Regression analysis showed that PSA levels 4-10 ng/dl and < 4 ng/dl were significantly less likely to have carcinoma in the anterior region near the base of the prostate (OR < 1) than levels between 10- 20 ng/dl (16.4% versus 10% and 6%, respectively)
- Based on nearly a quarter of a million patients from the Surveillance, Epidemiology, and End Results(SEER) Program database, the mortality curve related to PSA concentration was calculated for the collective of patients with a Gleason score of 8-10. The reference value was the PSA level of 4.1-10.0 ng/ml; here, the 5-year cumulative mortality was calculated to be around 5%. Subsequent results showed a U-shaped mortality curve:
- PSA > 40.0 ng/ml: mortality risk (risk of death) 3-fold.
- PSA 20-40 ng/ml: mortality risk 2.08-fold
- PSA 10.1-20.0 ng/ml: mortality risk 1.6-fold
- PSA value < 2.5 ng/ml: mortality risk 2.15-fold [probably indicative of aggressively growing, extremely poorly differentiated, or anaplastic carcinomas that produce little PSA].
- In men at increased genetic risk for prostate cancer due to a BRCA mutation, PSA levels have a higher predictive value than in men without a BRCA mutation.
- After the U.S. Preventive Services Task Force made a general recommendation in 2012 to forgo PSA screening regardless of age, the proportion of metastatic tumors in older men (>75 years) has increased from 6.6% to 12%, and an increase in the rate of metastases to 5% has also been demonstrated in young men
- Cluster Randomized Trial of PSA Testing for Prostate Cancer (CAP): a single PSA test in England and Wales 189,386 men aged 50 to 69 years increased the number of cancer diagnoses but did not reduce mortality in patients in the first 10 years.

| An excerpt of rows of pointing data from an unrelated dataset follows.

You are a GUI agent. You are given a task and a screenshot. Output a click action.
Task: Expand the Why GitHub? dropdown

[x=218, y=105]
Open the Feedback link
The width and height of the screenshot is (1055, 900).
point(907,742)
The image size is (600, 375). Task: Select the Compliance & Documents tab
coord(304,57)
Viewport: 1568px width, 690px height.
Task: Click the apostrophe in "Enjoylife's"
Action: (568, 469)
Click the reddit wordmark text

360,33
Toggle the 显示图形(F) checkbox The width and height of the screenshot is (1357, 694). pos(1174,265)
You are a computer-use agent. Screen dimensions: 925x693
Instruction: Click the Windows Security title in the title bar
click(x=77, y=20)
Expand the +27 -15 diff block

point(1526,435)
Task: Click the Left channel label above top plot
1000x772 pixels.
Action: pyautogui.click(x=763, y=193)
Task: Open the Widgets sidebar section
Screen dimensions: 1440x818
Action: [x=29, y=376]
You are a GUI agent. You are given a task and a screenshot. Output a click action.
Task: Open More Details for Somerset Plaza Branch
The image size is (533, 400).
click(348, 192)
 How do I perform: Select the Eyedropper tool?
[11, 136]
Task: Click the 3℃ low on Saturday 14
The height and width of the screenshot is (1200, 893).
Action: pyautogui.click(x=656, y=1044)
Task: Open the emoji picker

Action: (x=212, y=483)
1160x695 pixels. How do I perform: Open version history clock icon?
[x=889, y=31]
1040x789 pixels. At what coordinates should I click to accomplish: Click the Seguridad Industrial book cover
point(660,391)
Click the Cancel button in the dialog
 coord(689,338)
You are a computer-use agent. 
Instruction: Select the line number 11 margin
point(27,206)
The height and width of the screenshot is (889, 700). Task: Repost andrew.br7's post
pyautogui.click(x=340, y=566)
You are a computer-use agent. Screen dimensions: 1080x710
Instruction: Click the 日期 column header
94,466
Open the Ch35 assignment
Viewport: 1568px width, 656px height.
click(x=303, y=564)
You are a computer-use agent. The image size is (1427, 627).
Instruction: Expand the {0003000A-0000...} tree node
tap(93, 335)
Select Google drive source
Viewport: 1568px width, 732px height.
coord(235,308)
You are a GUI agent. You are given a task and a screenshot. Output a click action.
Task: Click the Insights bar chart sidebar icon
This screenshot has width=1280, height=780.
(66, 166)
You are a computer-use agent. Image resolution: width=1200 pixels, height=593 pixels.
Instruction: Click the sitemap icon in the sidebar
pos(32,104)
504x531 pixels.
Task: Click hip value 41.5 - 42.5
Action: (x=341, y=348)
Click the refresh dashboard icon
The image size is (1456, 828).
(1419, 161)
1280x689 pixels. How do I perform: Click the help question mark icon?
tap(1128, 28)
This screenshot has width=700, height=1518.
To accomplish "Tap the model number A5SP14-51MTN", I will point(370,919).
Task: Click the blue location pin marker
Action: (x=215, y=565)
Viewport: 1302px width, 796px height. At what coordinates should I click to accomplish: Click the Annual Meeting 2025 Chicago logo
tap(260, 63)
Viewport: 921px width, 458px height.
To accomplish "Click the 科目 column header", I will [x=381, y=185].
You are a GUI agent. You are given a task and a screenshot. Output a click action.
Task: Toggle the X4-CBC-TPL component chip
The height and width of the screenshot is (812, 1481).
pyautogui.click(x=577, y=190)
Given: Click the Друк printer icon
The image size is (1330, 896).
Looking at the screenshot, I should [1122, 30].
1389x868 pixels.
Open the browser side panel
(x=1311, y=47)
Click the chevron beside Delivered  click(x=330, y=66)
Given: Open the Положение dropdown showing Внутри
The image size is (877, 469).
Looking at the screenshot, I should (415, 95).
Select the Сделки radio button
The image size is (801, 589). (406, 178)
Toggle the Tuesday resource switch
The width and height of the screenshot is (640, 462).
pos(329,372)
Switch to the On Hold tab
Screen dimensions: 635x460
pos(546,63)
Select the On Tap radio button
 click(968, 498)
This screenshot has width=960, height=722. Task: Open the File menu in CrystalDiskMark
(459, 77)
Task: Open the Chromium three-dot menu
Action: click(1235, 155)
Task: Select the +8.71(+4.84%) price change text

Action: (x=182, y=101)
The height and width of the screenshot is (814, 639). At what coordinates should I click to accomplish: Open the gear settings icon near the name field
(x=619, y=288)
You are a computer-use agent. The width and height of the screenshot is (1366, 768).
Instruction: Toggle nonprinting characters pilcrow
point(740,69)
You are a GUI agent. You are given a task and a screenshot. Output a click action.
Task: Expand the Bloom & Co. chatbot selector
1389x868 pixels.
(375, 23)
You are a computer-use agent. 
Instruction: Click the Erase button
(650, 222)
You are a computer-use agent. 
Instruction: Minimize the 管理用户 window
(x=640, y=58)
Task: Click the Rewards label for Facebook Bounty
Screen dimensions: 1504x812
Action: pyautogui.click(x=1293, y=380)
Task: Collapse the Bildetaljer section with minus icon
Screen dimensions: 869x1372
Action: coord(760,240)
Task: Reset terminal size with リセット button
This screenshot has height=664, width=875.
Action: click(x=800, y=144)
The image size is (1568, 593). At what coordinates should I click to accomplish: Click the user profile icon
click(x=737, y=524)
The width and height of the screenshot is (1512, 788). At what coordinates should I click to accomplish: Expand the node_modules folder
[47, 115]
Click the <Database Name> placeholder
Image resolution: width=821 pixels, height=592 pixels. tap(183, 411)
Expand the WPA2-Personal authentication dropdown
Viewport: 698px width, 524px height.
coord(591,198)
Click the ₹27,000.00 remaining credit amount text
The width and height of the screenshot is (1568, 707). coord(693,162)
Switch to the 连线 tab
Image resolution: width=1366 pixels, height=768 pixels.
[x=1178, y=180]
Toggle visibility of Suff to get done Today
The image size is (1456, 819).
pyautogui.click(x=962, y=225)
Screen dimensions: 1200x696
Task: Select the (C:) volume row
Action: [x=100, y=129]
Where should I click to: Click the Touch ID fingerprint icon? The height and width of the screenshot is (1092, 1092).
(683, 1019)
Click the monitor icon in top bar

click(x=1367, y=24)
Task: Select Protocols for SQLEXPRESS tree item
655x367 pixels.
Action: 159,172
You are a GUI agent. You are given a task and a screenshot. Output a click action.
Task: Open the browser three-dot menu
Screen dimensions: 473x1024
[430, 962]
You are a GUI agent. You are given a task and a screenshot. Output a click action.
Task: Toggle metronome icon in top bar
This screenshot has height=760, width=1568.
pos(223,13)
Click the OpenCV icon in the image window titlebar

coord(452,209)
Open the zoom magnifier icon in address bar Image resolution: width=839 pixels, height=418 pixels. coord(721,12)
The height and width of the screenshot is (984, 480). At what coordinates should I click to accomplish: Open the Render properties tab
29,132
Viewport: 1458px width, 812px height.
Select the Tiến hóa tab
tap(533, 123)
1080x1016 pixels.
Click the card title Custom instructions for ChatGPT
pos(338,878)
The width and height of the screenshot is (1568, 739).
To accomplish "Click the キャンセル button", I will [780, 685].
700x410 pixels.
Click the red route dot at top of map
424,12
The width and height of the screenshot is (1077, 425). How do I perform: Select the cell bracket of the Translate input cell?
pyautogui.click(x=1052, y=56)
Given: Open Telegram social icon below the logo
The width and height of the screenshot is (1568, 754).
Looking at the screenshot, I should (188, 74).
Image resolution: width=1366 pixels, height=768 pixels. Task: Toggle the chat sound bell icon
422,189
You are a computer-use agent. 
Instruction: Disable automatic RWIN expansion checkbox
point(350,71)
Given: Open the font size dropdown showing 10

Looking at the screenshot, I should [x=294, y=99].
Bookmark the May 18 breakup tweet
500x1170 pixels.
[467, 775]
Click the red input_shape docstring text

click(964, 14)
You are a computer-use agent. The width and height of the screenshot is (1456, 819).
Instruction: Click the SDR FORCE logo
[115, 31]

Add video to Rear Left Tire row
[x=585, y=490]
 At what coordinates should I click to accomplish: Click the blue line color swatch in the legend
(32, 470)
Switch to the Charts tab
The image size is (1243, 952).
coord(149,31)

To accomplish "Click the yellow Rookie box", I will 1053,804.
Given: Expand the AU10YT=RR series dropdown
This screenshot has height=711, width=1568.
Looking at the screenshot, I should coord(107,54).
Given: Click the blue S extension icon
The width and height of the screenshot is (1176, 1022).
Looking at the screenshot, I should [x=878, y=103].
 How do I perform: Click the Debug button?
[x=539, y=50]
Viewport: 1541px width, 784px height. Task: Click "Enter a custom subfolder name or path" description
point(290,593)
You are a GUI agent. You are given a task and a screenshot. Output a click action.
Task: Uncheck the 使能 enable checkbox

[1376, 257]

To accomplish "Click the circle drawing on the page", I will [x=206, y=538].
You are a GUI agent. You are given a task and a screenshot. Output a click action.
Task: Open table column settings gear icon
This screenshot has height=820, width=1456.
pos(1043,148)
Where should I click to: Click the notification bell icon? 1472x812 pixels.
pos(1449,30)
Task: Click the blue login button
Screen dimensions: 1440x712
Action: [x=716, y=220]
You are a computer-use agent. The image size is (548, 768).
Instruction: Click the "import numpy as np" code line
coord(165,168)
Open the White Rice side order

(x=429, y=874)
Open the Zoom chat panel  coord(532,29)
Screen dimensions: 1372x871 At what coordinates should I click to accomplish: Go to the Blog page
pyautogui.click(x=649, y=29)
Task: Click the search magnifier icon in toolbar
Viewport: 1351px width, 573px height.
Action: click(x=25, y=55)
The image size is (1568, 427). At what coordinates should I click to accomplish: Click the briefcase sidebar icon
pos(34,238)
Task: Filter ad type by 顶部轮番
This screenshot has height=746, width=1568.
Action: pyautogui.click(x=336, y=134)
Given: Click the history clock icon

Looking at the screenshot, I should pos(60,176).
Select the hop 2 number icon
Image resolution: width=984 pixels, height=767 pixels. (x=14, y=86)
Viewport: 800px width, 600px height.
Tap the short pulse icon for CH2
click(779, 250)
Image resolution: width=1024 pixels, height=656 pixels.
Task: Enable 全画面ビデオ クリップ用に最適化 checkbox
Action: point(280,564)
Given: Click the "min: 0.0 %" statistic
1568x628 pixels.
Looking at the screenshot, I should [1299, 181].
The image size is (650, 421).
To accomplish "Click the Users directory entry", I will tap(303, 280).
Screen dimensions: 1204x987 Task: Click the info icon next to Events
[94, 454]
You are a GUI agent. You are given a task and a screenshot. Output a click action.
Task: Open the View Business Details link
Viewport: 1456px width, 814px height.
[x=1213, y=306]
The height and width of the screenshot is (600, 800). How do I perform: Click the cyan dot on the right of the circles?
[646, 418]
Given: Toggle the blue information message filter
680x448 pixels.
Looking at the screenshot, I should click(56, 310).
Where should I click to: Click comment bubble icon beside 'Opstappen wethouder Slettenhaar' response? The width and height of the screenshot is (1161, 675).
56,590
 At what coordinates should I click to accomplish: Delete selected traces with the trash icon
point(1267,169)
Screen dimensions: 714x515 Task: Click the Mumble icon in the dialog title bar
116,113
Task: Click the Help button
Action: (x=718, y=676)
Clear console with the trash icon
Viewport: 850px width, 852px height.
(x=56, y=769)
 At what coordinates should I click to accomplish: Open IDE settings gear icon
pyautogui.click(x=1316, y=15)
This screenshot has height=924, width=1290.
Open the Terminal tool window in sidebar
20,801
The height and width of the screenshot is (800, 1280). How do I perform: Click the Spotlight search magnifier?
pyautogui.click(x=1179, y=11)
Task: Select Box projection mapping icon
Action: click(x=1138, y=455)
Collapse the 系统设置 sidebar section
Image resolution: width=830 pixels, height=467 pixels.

- See also under prostate risk calculator.
Biochemical recurrence
Interpretation of PSA levels in recurrent or metastatic prostate cancer (when prostate cancer recurs or daughter tumors appear):
- After radical prostatectomy (complete removal of the prostate including the capsule, seminal vesicles (vesiculae seminales), and regional lymph nodes), a PSA level confirmed in at least two measurements to be >0.2 ng/mL denotes biochemical recurrence/recurrence of tumor disease. In a cohort study with a total of 13,512 prostatectomized patients (cT1-2N0M0), it was shown that the optimal threshold is a single PSA level of ≥ 0.4 ng/ml. This was said to be both a marker for continued PSA rise and a strong predictor (predictive value) for metastasis (formation of daughter tumors) of prostate carcinoma.→ Biooptical backup (sampling and fine tissue examination) of biochemical recurrence is not required.
- After radiotherapy alone (radiatio)a PSA increase of > 2 ng/ml confirmed in at least two measurements above the postinterventional PSA nadir characterizes a biochemical recurrence.→ Bioptic confirmation of biochemical recurrence in patients after radiotherapy with the option of local recurrence therapy should be sought.